Internet portal giant Yahoo has given one of its strongest indications yet that it will soon end its reliance on Web search technology provider Google.
Yahoo Australia search producer Peter Crowe has revealed that the company had started testing Inktomi's search engine in parallel with projects at a number of the company's regional portals to see if it provides a viable alternative to Google's crawler-based search engine.
Crowe indicated that if Inktomi could produce results relevant to each region's market, then the company would not hesitate to make the switch.
The trial will involve benchmarking Inktomi against a number of search engines, including Google.
"If the Inktomi results are better for Australian users, we'll switch to Inktomi... and if they end up being better for each region it will be used there," said Crowe.
Crowe said the decision to make the switch will be made on case-by-case basis, with each region assessing how well Inktomi produces search results relevant to the local market.
"When -- and if -- we use Inktomi in Australia I'll come and tell you that we've done it on the back of the quality of the results," he said.
Speculation that Yahoo was manoeuvring to wean itself off Google grew after it announced it would buy Inktomi in December 2002.
When Yahoo finalised the purchase in March this year, the company said it needed to avoid becoming dependent on a single third-party provider in order to ensure it could "control its own destiny".
Yahoo agreed to use Google's search engine for its algorithmic (non-paid) search facility in October 2002, and it has been using the service in conjunction with all of its portals with the exception of a few serving Asian markets.
Yahoo's agreement with Google isn't due to expire until late 2004, but according to Crowe, its contract with the search provider doesn't contain any exclusivity clauses.
Still, Yahoo Australia is reluctant to put a firm time-frame on its plans should Inktomi pass relevance testing saying that they would be carried out in the "medium-term".

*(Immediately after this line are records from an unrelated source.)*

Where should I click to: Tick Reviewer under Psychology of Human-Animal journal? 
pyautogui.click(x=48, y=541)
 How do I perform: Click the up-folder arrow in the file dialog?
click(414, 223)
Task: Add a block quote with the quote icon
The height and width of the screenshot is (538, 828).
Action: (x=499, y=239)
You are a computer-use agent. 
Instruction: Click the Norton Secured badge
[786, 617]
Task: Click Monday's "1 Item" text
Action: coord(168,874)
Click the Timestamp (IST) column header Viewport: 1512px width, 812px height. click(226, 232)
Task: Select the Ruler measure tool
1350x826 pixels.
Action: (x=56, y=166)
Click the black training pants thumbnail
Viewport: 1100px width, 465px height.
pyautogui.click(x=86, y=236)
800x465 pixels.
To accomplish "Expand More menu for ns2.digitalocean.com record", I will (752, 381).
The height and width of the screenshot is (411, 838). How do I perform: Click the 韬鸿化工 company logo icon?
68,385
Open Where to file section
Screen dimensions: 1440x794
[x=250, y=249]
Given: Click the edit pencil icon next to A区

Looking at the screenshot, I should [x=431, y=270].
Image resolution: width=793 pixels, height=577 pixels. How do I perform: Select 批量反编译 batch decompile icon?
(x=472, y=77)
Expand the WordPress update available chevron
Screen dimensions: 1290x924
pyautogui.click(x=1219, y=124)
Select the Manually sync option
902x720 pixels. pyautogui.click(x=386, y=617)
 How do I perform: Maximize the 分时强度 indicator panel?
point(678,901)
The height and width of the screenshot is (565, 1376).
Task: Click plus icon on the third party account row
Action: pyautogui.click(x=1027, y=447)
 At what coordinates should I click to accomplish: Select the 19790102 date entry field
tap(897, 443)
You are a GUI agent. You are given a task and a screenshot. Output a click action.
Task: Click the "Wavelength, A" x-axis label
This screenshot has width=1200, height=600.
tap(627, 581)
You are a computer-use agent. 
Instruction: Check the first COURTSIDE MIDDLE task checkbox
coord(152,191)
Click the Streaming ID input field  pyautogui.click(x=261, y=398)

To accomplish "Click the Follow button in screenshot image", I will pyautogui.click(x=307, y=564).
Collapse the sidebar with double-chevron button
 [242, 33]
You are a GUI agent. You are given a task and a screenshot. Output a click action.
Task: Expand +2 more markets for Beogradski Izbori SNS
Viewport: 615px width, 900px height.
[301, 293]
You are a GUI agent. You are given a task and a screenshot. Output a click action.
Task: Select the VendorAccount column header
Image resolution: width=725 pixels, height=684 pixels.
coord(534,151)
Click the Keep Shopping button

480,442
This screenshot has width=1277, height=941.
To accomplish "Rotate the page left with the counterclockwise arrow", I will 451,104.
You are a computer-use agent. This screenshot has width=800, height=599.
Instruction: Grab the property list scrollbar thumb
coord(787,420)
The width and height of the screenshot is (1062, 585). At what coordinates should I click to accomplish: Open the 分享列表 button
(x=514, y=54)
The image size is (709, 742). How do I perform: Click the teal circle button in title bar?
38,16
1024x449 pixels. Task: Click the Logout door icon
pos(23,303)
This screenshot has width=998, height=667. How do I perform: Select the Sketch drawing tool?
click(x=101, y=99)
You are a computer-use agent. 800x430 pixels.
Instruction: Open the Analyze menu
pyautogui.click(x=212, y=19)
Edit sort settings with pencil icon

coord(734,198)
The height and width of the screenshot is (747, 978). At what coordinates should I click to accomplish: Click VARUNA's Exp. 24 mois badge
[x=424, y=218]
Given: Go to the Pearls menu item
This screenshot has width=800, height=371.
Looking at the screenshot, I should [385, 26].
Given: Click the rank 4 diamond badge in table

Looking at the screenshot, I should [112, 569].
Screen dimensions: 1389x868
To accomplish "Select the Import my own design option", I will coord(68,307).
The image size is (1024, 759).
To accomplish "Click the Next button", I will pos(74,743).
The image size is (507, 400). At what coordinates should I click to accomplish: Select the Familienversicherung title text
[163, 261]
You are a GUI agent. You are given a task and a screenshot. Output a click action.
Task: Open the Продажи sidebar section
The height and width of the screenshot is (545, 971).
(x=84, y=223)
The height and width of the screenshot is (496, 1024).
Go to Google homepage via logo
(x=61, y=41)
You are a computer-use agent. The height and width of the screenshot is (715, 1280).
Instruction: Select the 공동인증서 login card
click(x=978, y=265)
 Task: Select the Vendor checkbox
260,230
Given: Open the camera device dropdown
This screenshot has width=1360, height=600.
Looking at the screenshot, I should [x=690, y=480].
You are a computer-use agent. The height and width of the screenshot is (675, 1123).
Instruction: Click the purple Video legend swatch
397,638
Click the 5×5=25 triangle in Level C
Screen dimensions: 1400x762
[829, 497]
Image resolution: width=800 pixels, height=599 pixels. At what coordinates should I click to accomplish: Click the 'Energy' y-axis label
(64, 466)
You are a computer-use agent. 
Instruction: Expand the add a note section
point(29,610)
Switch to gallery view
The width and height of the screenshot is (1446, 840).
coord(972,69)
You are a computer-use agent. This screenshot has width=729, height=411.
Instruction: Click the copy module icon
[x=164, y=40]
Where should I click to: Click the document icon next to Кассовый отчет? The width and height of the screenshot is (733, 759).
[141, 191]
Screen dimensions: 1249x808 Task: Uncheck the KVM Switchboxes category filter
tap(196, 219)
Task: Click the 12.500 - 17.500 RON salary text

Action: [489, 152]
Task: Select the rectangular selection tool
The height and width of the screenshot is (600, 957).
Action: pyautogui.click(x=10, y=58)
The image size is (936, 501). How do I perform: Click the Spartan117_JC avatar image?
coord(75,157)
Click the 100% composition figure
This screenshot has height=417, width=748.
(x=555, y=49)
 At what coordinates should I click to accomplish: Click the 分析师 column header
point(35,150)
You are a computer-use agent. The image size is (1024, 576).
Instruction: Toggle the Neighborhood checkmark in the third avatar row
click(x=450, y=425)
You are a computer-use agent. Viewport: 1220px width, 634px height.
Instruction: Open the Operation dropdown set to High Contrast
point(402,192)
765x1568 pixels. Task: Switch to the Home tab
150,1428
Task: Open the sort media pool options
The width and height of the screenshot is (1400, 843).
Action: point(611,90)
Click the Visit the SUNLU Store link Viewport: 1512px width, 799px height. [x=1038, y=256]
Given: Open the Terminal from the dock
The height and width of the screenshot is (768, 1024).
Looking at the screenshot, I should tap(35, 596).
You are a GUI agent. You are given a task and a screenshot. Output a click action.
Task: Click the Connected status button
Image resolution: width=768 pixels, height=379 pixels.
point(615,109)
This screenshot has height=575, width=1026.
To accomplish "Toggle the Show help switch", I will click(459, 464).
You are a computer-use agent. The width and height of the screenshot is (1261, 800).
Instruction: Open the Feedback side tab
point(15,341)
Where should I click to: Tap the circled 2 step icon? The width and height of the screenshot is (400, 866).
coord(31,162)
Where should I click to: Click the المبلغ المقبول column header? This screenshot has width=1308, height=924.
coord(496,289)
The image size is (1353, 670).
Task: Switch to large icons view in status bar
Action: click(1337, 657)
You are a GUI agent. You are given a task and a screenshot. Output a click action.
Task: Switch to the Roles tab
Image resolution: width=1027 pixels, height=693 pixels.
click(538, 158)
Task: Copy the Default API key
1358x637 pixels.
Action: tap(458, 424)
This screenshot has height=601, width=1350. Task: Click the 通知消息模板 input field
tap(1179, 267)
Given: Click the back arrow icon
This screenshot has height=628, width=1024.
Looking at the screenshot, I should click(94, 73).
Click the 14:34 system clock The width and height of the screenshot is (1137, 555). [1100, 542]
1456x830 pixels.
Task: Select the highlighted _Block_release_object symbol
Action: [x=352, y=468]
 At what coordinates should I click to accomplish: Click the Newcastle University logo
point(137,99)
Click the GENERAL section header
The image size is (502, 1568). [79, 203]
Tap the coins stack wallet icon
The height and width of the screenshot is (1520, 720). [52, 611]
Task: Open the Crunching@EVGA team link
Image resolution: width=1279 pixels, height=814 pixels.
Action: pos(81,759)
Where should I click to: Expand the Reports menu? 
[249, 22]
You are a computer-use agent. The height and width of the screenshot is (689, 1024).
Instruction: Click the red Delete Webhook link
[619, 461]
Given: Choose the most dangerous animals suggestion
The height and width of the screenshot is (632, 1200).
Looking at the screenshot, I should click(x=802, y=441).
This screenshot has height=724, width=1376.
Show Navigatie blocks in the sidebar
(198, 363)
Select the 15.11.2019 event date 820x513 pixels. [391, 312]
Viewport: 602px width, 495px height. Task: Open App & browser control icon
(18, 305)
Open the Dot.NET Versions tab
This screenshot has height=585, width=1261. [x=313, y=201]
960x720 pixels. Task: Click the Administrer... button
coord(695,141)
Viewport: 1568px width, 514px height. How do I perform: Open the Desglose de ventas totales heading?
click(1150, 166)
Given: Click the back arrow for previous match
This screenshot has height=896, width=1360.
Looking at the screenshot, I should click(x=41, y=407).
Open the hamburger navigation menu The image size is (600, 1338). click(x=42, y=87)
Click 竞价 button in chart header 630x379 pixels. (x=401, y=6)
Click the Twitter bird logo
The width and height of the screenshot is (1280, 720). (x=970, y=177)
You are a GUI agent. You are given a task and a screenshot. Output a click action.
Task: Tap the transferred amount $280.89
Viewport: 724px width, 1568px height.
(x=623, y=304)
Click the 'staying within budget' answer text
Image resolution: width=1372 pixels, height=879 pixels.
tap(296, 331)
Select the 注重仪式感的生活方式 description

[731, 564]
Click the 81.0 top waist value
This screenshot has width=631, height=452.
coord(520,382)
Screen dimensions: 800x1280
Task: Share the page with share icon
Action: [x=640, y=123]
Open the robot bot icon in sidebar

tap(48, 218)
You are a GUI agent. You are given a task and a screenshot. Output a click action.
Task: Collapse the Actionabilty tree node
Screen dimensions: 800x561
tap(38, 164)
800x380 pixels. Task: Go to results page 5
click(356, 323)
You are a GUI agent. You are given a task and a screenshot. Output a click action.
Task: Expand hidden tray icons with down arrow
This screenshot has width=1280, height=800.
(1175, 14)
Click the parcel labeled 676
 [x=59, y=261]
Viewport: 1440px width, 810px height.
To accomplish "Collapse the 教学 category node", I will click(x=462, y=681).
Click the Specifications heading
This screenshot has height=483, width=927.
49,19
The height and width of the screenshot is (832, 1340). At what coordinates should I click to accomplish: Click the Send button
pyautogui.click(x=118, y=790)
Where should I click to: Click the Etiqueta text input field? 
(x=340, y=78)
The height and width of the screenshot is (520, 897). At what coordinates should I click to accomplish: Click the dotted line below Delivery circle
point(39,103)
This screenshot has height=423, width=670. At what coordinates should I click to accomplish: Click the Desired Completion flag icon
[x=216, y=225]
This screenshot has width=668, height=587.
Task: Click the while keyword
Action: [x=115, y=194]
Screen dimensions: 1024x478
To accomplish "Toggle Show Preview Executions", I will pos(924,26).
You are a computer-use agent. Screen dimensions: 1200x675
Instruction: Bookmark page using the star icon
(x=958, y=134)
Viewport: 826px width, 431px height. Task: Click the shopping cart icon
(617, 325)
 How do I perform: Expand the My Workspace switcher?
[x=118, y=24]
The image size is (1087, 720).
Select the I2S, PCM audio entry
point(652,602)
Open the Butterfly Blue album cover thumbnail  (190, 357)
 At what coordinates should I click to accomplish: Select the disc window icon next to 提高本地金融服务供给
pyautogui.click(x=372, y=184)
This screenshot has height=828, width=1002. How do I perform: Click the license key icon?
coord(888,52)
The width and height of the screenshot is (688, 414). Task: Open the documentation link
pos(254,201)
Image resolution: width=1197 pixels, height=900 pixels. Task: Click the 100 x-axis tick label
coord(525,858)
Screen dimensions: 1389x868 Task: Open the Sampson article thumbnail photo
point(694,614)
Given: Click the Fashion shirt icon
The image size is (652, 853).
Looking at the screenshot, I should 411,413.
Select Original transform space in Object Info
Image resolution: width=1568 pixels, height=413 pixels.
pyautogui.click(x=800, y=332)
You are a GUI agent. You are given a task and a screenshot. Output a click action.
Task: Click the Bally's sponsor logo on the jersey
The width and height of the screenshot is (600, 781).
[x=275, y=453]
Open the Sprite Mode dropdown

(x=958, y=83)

When asked if there was some deficiency in the Google engine for Yahoo's portal plans, Crowe was coy:
"I have a hunch but until they have scientific results to support that, I'm not going to be making any kind of [public statement]".
The trials closely follow Yahoo Australia and New Zealand's decision to give its portal a major overhaul. The logistics of using the portal's search facility have been simplified, with an emphasis on localising and personalising the user's experience.
Region-specific queries about weather automatically return forecast information for the area the user is interested in addition to links to meteorology sites. Users who are willing to get familiar with using Yahoo's brand-inspired "-!" suffix will be able to convert common terms into content short-cuts. For example a query on mail! will take the user directly to his or her Yahoo mailbox.
Users can also customise the manner in which the engine retrieves results, giving them the option to store preferences on adult-content filtering and result presentation.